Poeta recién llegado
No pretendas olvidar las cicatrices de mis caricias,
ni refutes a las horas el tiempo que te dediqué.
Casi me lo creo al pensar que lo recuerdas
y mis lágrimas no dejan de atarme al ayer.

Ese ayer de la mercancía de tus besos
y la venta de rozarme a tu piel
se está muriendo en un frívolo tropiezo
y se levanta en un nocturno amanecer.

Porque eres una llama que arde a tu antojo
y cercenas mis recuerdos con un sablazo de nostalgia,
me atas al destino de mi obviado despojo
enjaulando mi vulnerable perseverancia.

Eres una hoja seca que cruje y no se quema,
que cruje y cruje sin mostrar fragilidad.
Y la ceniza que marcó el fuego de tu condena
te deja libre y te concede impunidad.

No habré de morir recordando,
pero sí amándote sin final ni bordes
y juro que en tu mente sigo estando,
pero claro, tus ojos desmienten el proceder de mis albores.

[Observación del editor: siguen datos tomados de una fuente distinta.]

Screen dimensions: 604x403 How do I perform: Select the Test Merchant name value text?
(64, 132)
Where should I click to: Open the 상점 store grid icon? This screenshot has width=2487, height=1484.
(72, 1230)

Ya suena por aquí que te marchas,
y donde más que a las leyendas de mis olvidos
donde no vives sino que ensanchas
hacia tu ser mis deseos más atrevidos.

Te quiero en los brazos y en el alma,
y los malditos recuerdos te desvanecen.
Mas se distingue aún tu dulce aura
en éste corazón que por vos sigue latente.